Wednesday, January 25, 2006

The pinnae of Megazostrodon


I do a lot of consultancy work for children’s books, and one of the things I’m asked about most often is whether certain anatomical details should or should not be included in life restorations of fossil animals. Most artists, whether they’re good and informed ones or not, are now decking out their small theropods with feathers, for example. Even so, companies that recycle old artwork still try and sneak in scaly-skinned dromaeosaurs if you let them. Yesterday I was asked if Megazostrodon (a basal mammaliaform from Lower Jurassic Lesotho) should be depicted with ‘ear flaps’ (= pinnae). I immediately said yes: after all, all the life restorations I could think of depicted them. But then I became very, very scared.

It’s generally agreed that Megazostrodon is right down at the base of Mammaliaformes, and thus, under current convention, outside of the mammaliaform crown-group Mammalia. And the thing is, that (1) while we know that mammals have pinnae, that doesn’t mean that non-mammalian mammaliaforms did, and (2) it’s well established that basal mammaliaforms like Megazostrodon differed in bony ear anatomy from mammals. Mammals have an elongated cochleal canal and a promontorium on the petrosal, features involved in improving both high-frequency hearing and the acoustic isolation of the inner ear. But several studies have shown that basal mammaliaforms were intermediate in these regards, and different from mammals (Rosowski & Graybeal 1991, Graybeal et al. 1998, Luo et al. 1995). If Megazostrodon and related forms didn’t have the same sort of dependence on high-frequency hearing as modern mammals, would they have attempted to ‘maximise’ their hearing by evolving pinnae?

Ultra-rigorous uber-scientist that I am, the first thing I went and did was look at some life restorations. In May 2001 Zhe-Xi Luo and colleagues described Hadrocodium, a new basal mammaliaform from Lower Jurassic China. The fossil was interesting enough to make the cover of the issue of Science that it was described in: the cover features a paper-clip, and a skull and life restoration of Hadrocodium (Hadrocodium was tiny you see, with an estimated weight of 2 grams). And the good news? It’s depicted as having little pinnae. In phylogenies, Hadrocodium is recovered as two or three steps up from Megazostrodon, so as a piece of circumstantial evidence this is at least suggestive. On rather more technical details, Rosowski & Graybeal (1991) thought it at least possible that Morganucodon – a close relative of Megazostrodon (according to most phylogenies, never mind McKenna & Bell) – may have ‘had ears like those of modern small mammals that are selectively sensitive to high-frequency sounds’ (p. 131). It’s hard to imagine that this might be true, and that a pinna be absent. Furthermore, while the cochleal canal is shorter, and the promontorium is smaller, in basal mammaliaforms than is the case in mammals (Luo et al. 1995), Morganucodon in more mammal-like in these features than are more basal mammaliaforms (like Sinoconodon). Forms even closer to mammals, like Haldanodon and Hadrocodium, are more mammal-like in these ear features than Morganucodon. So what we’re seeing is a gradual approach to the mammalian condition. It’s all a bit arm-wavy, but I would guess that we’d see the gradual enlargement of pinnae occurring at the same time as these changes, given that they seem to be correlated.

Do we even know whether pinnae were present in the mammalian common ancestor, as I’ve been assuming. The basal split in the mammal tree, according to current morphological phylogenies anyway, is between Australosphenida and Theriiformes, and given that both clades have extant representatives, we can make inferences about their common ancestor.
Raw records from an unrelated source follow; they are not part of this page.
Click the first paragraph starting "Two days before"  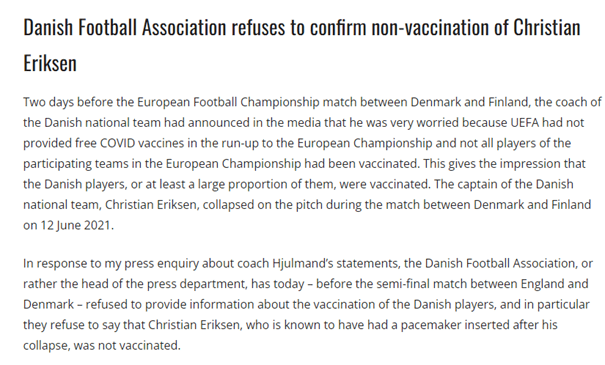click(312, 163)
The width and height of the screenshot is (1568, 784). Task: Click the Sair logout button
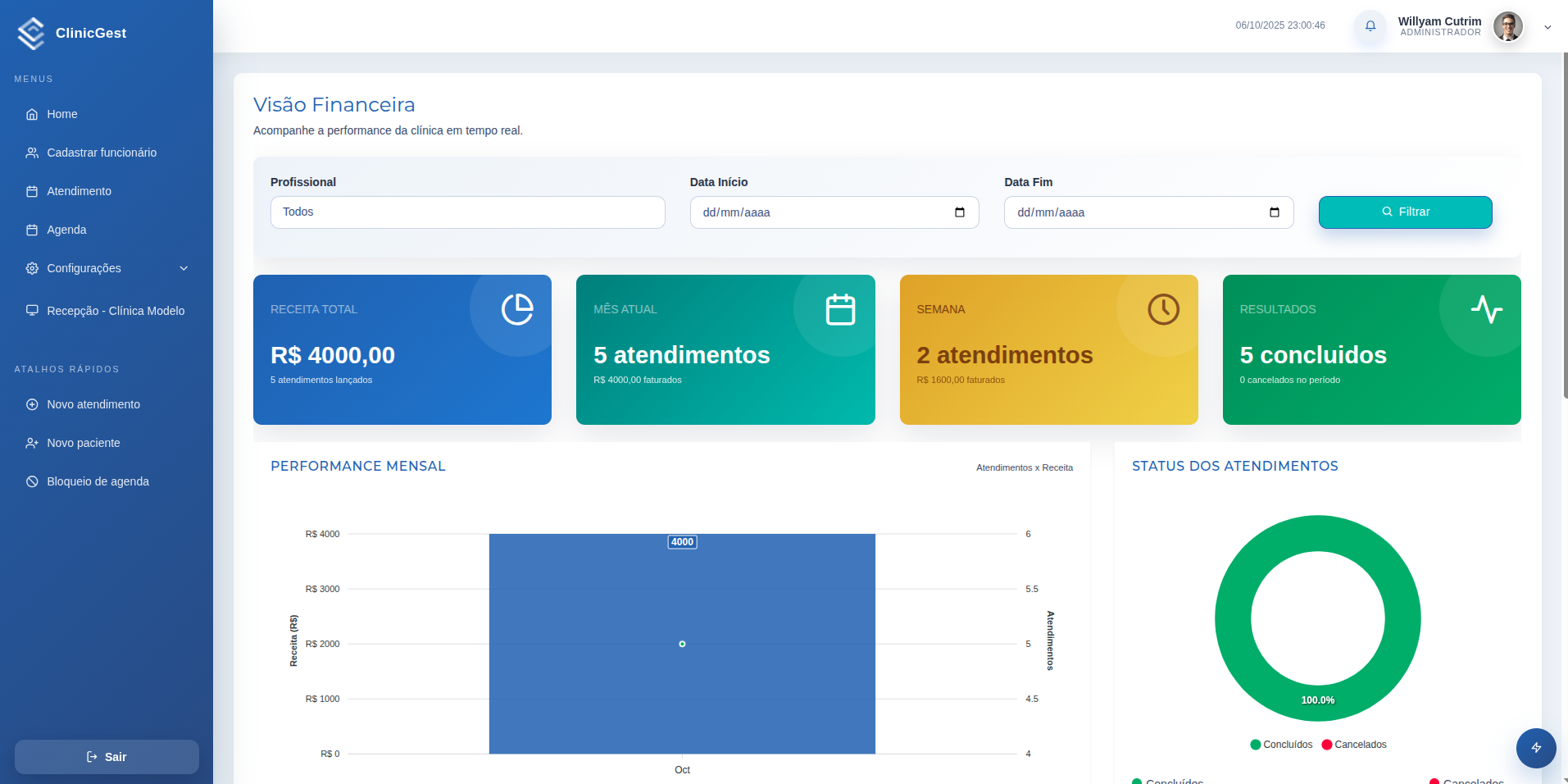[x=107, y=757]
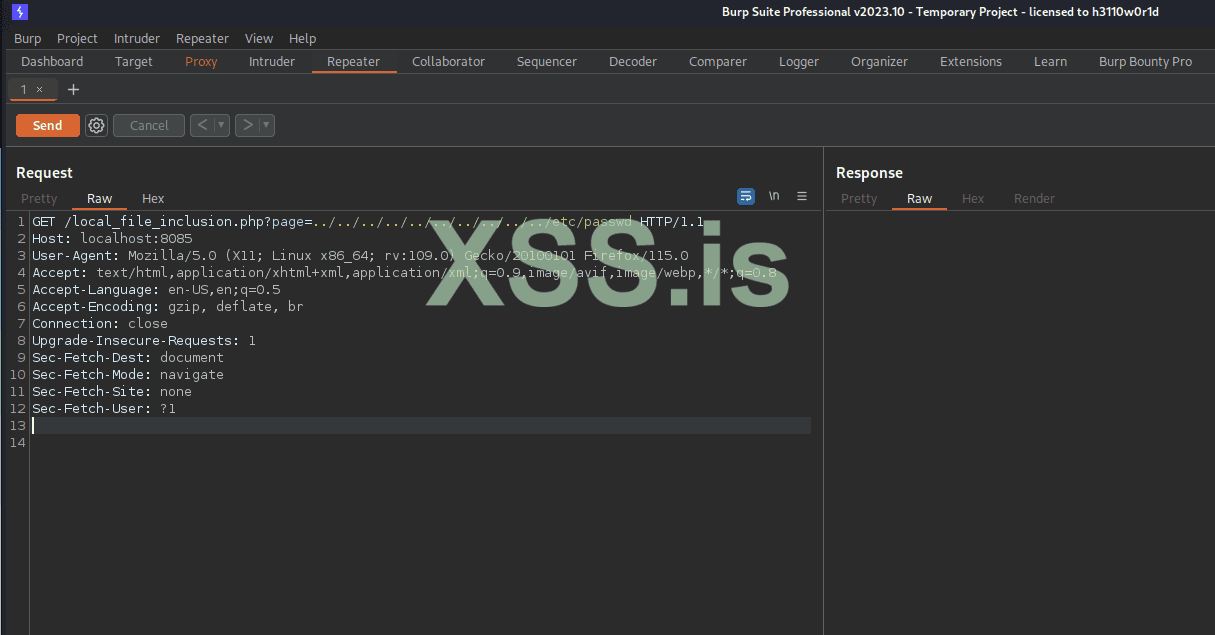Open Repeater send settings gear icon

coord(96,125)
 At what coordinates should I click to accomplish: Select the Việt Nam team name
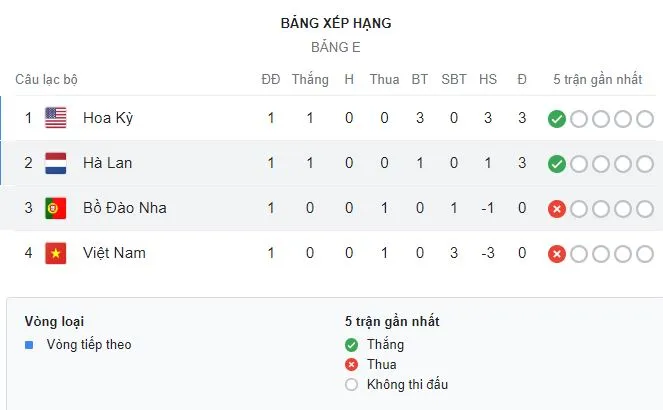114,253
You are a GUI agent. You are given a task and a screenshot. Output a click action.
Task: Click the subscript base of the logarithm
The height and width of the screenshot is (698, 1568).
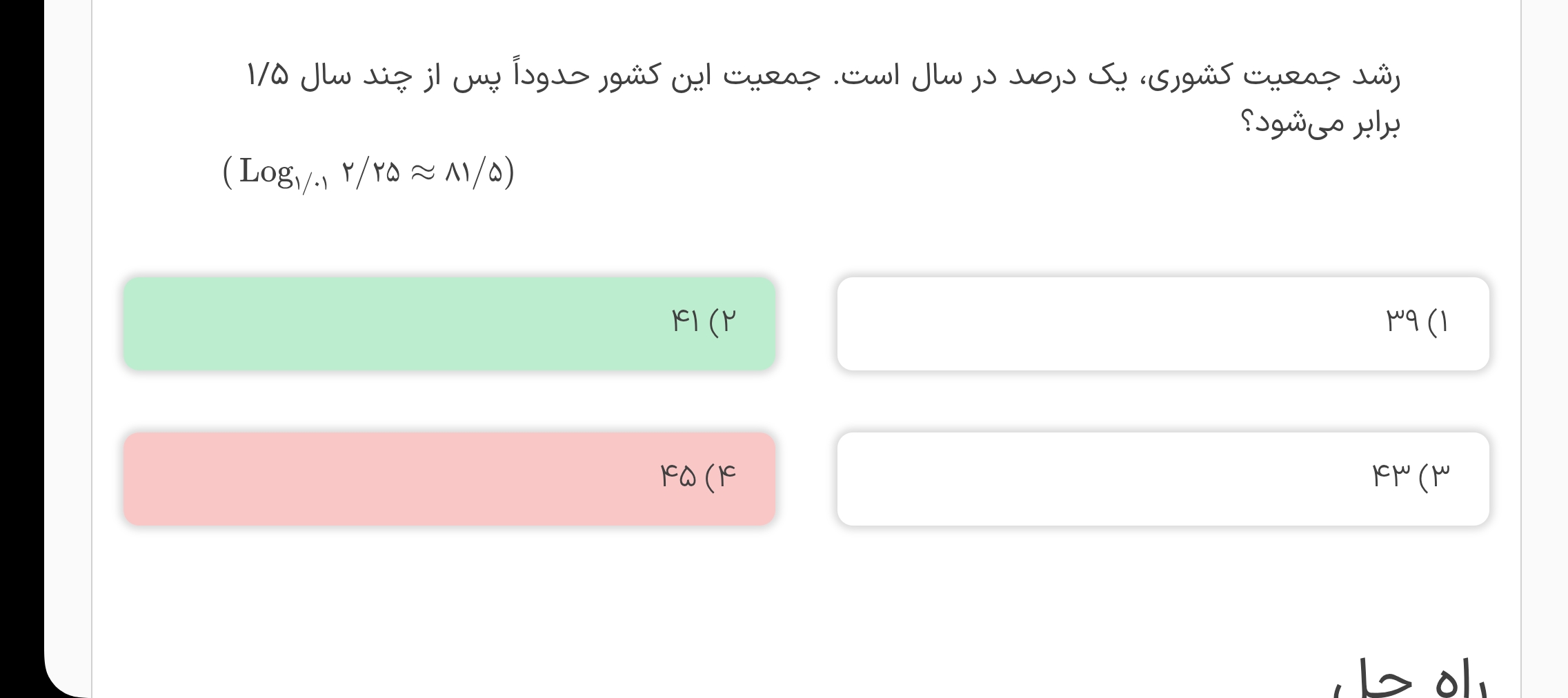coord(310,183)
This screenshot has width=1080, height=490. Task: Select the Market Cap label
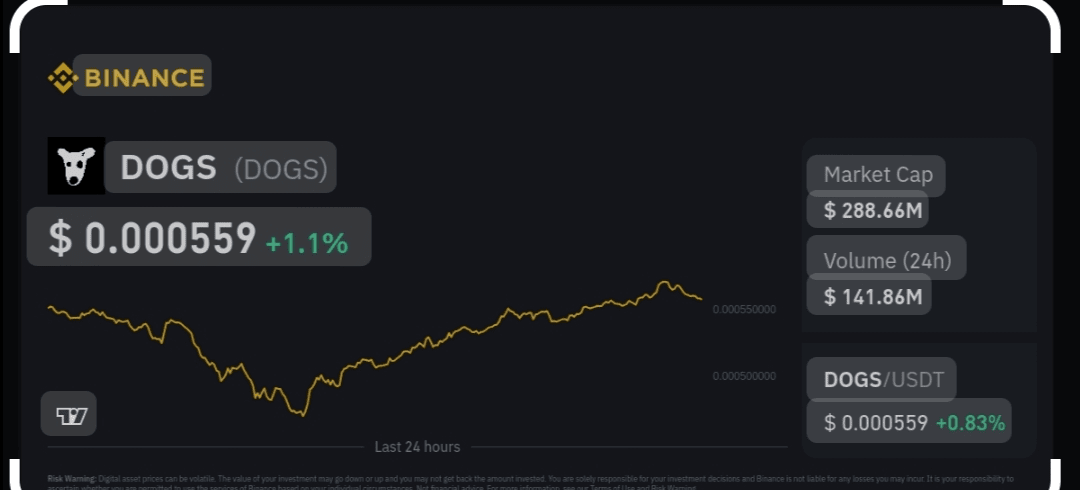pyautogui.click(x=877, y=175)
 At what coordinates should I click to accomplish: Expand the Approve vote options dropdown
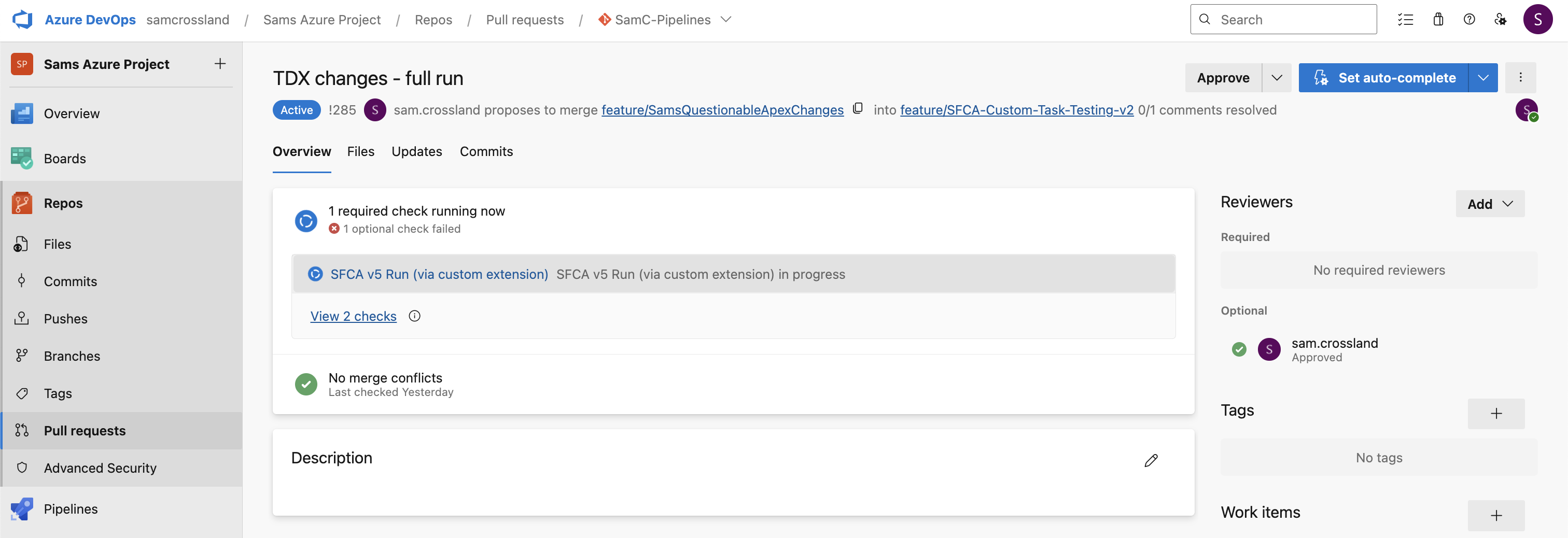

Well, we all know that members of Theriiformes have pinnae, but as for australosphenidans (most of which are scrappy fossils)… Every now and again you’ll hear people saying that monotremes don’t have them, and thus they can’t be assumed to have been present, ancestrally, in mammals (incidentally, I can’t find an assertion along these lines in the literature, but there’s probably one out there somewhere). But it’s not true. While the platypus lacks a pinna, this isn’t so of echidnas. On them, Nowak (1999) wrote ‘The pinna of the external ear is well developed, but is partly concealed in the pelage’ (p. 7). So it is ok to assume pinnae in the mammalian common ancestor after all.

Back to Megazostrodon: wouldn’t these animals look pretty dumb without pinnae anyway? Of course we don’t really know whether they had fur either (despite dubious suggestions of evidence for such structures in non-mammaliaform synapsids), but it’s reasonable to think that they did given that, phylogenetically, they’re very close to the mammalian common ancestor (and, again, on the basis of parsimony that animal would have been furry), and not all that different from basal mammals.

So, next time I say ‘yes’ on the phone I’ll just assume I’m right – checking the literature is so time-consuming.

More things arose today that I’ll talk about here at some stage. Whales with trunks, the swan-necked seals, and sex determination in dinosaurs. Now back to those Wealden sauropods… For the latest news on Tetrapod Zoology do go here.

Refs - -

Graybeal, A., Rosowski, J. J., Ketten, D. R. & Crompton, A. W. 1989. Inner-ear structure in Morganucodon, an early Jurassic mammal. Zoological Journal of the Linnean Society 96, 107-117.

Luo, Z., Crompton, A. W. & Lucas, S. G. 1995. Evolutionary origins of the mammalian promontorium and cochlea. Journal of Vertebrate Paleontology 15, 113-121.

- ., Crompton, A. W. & Sun, A.-L. 2001. A new mammaliaform from the Early Jurassic and evolution of mammalian characteristics. Science 292, 1535-1540.

Nowak, R. M. 1999. Walker’s Mammals of the World (Sixth Edition), Volume 1. The Johns Hopkins University Press, Baltimore and London.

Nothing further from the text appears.